In order to find commonalities amongst oil spills, we performed an unsupervised machine learning model to create clusters. We then compared each cluster to gain insights into similarities between oil spills from January 2010 to November 2021. We included the main cause of each spill, whether the pressure exceeded maximum operating pressure (MOP), and the age of the facility at the time of the spill in our model. What we found is that there isn’t a unique combination of these three factors that contribute to oil spills. The chart below shows the nine clusters, hovering your mouse over the data points shows which class each is in. The nine clusters consist of eight clusters for each cause where the pressure did not exceed MOP, regardless of age, and one for when the pressure exceeded MOP, regardless of cause or age.

Model Development

After cleaning and scaling the data, the first step in developing this model was to determine the appropriate number of principal components to use. This was done by increasing the number of components until the explained variance ratio of the components added up to 95%, which resulted in 8 principal components. This means that 95% of the variance in the model can be explained by having 8 components. Next, we created an elbow curve using Kmeans to determine the ideal number of clusters. According to the elbow curve, as seen below, our model required 9 clusters. Lastly, we fit and ran the model using 9 clusters, the results of which are described in the next section.

Cluster Details

The cluster with the most data points was class 1, and it consists of the equipment failure cause. Similarly, the class 2 cluster consists of the corrosion failure cause. The pictures below show the breakdown of the three elements in classes 1 and 2. While the age of the facility did not have an impact on the clusters themselves, we do see that there is a trend in the age range within each cause. For example, corrosion takes time, so the ages of facilities experiencing corrosion failure are going to be older.

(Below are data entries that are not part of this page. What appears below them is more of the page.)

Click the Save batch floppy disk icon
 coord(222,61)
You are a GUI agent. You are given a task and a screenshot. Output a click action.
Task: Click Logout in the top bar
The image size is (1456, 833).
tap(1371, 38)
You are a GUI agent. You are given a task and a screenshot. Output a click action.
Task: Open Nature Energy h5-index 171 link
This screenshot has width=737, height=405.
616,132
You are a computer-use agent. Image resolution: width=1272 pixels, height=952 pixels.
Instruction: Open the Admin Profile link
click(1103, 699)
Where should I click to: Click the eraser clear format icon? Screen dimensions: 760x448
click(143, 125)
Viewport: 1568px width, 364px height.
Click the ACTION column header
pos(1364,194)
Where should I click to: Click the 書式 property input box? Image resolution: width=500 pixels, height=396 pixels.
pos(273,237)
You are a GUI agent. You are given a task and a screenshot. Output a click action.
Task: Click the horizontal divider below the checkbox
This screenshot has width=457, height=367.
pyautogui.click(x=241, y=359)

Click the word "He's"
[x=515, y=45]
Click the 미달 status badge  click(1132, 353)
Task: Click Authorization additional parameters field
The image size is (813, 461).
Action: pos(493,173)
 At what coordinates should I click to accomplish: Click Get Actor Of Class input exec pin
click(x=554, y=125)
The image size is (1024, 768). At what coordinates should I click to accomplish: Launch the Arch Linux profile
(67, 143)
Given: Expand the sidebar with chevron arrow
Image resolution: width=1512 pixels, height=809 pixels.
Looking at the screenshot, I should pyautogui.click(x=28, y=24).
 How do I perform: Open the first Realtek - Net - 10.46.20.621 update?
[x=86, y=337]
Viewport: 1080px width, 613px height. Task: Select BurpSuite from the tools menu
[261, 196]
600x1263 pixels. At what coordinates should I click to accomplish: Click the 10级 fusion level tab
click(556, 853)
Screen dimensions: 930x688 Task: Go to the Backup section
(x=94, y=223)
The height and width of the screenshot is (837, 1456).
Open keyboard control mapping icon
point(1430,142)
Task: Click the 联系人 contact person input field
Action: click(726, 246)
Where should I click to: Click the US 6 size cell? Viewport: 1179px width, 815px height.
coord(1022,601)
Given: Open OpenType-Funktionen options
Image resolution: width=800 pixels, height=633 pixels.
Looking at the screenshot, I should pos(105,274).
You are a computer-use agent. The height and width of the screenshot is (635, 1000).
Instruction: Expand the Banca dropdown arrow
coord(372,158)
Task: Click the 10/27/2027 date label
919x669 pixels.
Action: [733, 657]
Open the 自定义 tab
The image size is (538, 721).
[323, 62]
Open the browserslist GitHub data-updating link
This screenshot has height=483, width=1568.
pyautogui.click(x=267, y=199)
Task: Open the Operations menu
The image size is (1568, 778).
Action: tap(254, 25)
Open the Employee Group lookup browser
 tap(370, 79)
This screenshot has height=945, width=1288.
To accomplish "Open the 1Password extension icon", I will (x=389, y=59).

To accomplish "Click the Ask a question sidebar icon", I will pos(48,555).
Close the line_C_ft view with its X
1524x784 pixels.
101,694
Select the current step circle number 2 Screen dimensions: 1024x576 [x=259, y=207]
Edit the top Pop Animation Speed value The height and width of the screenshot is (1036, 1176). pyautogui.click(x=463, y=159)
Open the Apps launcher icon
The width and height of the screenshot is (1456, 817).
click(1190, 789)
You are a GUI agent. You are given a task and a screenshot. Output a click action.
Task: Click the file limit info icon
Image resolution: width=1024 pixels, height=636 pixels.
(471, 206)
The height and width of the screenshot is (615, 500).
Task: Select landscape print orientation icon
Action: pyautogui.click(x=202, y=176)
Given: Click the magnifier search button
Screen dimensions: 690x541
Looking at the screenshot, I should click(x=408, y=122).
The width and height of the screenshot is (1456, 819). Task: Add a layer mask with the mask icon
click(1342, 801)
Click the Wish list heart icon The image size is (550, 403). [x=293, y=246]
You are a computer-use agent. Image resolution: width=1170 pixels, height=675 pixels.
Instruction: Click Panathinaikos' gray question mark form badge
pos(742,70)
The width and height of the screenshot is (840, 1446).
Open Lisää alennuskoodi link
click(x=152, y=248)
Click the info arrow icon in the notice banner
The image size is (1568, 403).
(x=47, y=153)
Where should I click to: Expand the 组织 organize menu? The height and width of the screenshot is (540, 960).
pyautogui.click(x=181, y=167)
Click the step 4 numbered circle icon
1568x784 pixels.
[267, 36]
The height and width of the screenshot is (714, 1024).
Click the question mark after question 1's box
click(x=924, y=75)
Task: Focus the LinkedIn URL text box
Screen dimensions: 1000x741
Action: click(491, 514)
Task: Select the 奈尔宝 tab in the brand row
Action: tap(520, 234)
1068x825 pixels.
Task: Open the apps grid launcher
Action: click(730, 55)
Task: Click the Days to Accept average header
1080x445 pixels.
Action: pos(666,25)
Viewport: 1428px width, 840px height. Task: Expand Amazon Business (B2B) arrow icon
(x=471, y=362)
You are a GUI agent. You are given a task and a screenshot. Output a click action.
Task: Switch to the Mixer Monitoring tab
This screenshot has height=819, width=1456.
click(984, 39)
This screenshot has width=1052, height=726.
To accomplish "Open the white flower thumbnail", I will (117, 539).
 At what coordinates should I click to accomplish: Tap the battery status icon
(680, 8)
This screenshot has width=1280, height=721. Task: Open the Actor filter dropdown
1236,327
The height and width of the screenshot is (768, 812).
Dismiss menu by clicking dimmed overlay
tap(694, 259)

The spills that happen due to equipment failure more closely match the overall age breakdown of all the spills in the dataset. Another interesting thing to note is that the general age of the spills in this data set are quite low. This can likely be attributed to improved record keeping in recent years resulting in more accurate recorded installation dates.

Class 1 Breakdown



Class 2 Breakdown


Summary

While the unsupervised machine learning model did not provide the exact results we were hoping for, it did help us to gain additional insights into the pipeline incident data. The most likely cause of a pipeline incident is equipment failure by far (almost double the next cause), and likely within the first 2 years of operation. The second most likely cause of a pipeline incident is due to corrosion and the third is due to incorrect operation. The pie chart on the incident stats tab shows the total count for each incident cause. For pipeline operators, this information could help determine where to allocate resources and monitoring in order to avoid pipeline incidents.